W3C home > Mailing lists > Public > www-validator@w3.org > June 2001

Re: Producing an XML report from the validator

From: Christian Smith <csmith@barebones.com>
Date: Mon, 18 Jun 2001 11:56:16 -0400
To: Terje Bless <link@tss.no>
cc: Martin Duerst <duerst@w3.org>, Nick Kew <nick@webthing.com>, Esmond Walshe <esmond.walshe@eeng.dcu.ie>, www-validator@w3.org
Message-ID: <20010618115616-b01010704-719d57da-0910-010c@204.107.232.107>
On Monday, June 18, 2001 at 5:39 PM, link@tss.no (Terje Bless) wrote:

> On 18.06.01 at 10:38, Christian Smith <csmith@barebones.com> wrote:
> 
> >On Monday, June 18, 2001 at 1:39 AM, link@tss.no (Terje Bless) wrote:
> >
> >>Right.
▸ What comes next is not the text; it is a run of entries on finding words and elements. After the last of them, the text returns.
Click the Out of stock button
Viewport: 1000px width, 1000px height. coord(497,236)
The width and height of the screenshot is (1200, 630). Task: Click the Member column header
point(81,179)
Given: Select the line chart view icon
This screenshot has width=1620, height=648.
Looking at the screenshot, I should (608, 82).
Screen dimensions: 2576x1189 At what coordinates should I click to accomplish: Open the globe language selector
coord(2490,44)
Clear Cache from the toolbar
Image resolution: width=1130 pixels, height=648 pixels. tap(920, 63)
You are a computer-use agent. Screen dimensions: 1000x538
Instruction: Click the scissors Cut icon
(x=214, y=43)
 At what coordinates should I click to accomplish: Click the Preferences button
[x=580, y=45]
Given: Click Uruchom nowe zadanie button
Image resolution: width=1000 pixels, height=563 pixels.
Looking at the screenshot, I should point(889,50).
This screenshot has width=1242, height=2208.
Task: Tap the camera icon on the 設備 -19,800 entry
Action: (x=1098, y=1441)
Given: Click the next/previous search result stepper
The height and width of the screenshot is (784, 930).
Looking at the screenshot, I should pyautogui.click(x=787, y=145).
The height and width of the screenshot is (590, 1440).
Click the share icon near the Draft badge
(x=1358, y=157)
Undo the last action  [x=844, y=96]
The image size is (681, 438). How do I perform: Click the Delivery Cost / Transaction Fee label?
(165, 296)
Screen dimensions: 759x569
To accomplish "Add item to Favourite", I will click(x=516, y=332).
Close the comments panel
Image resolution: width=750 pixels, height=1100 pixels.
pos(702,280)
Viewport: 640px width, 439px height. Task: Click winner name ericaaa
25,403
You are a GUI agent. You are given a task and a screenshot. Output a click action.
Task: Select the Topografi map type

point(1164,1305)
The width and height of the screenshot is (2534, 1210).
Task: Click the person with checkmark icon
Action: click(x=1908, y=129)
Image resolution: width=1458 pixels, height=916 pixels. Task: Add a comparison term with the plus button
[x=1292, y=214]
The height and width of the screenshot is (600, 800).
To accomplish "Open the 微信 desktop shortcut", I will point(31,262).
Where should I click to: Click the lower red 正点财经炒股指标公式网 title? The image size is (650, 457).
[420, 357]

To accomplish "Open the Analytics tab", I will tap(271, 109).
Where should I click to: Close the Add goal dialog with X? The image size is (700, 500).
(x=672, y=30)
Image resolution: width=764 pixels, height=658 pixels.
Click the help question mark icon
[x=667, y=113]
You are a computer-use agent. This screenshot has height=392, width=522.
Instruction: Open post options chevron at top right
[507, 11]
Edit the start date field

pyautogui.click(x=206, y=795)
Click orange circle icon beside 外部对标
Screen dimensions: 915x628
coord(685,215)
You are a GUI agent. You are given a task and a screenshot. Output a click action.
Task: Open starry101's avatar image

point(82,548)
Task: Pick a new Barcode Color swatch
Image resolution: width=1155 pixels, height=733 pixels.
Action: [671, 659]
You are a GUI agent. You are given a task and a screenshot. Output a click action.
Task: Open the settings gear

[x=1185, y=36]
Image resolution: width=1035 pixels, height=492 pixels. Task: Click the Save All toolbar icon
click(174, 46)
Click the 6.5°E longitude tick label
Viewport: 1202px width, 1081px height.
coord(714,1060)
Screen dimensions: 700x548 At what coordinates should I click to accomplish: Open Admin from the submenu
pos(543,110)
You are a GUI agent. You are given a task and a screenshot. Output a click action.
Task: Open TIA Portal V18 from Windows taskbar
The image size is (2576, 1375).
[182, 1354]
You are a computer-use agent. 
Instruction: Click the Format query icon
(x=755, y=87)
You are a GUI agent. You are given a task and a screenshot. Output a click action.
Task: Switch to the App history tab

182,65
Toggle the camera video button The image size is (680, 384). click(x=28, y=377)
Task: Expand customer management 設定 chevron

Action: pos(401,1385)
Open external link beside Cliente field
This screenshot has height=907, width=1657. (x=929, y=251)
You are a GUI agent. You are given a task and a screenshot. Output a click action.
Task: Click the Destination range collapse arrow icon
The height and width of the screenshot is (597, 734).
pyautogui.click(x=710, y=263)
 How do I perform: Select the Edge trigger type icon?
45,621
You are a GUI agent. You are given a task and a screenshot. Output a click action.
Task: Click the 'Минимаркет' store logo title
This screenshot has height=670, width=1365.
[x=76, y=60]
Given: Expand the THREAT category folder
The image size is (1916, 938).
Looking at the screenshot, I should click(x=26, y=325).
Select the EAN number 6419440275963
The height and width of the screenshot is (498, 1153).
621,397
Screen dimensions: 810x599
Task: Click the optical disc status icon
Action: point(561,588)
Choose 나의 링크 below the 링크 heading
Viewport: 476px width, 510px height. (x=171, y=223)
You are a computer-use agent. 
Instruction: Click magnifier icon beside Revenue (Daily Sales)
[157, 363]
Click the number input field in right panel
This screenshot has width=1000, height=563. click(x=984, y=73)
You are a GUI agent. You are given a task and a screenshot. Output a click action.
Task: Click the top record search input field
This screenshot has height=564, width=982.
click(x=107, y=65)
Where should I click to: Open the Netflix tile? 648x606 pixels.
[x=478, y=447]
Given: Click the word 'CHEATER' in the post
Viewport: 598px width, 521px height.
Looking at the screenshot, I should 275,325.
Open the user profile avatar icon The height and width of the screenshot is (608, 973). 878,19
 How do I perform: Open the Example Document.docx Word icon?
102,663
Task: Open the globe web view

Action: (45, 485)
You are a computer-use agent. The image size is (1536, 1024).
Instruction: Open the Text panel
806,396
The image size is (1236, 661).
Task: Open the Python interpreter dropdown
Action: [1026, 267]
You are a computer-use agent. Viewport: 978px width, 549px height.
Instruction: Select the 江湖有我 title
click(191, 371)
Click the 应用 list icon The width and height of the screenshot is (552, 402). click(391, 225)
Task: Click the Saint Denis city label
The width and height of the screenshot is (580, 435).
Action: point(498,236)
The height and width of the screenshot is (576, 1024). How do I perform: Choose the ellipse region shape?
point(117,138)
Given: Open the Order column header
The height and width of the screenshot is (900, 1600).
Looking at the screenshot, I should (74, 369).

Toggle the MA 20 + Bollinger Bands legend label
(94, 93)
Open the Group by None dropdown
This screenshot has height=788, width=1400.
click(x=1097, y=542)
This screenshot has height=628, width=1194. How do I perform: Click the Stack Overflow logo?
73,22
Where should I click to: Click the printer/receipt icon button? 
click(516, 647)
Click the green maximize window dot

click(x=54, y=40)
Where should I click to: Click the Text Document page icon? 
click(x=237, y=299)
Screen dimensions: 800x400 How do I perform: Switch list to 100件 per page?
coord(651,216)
We can't guarantee a lossless roundtrip to ISO 10646[0] so every
> >>offset -- be it byte or character -- would need to be in terms of the
> >>UTF-8 encoded ISO 10646 version of the file. How would that affect your
> >>Error Browser Chris?
> >
> >Dealing with byte offsets would be nearly impossible. as long as I get
> >back a character offset everything should be fine.
> 
> Yeah, but if your file is in MacRoman, will you be able to make use of a
> character offset obtained _after_ we've converted it into some encoding of
> UNICODE?

I see no rason why not. Character X of the document should be the same
regardless of whether the file is in 7bit ascii or encoded as Unicode. The
byte offset will be different but not the character offset.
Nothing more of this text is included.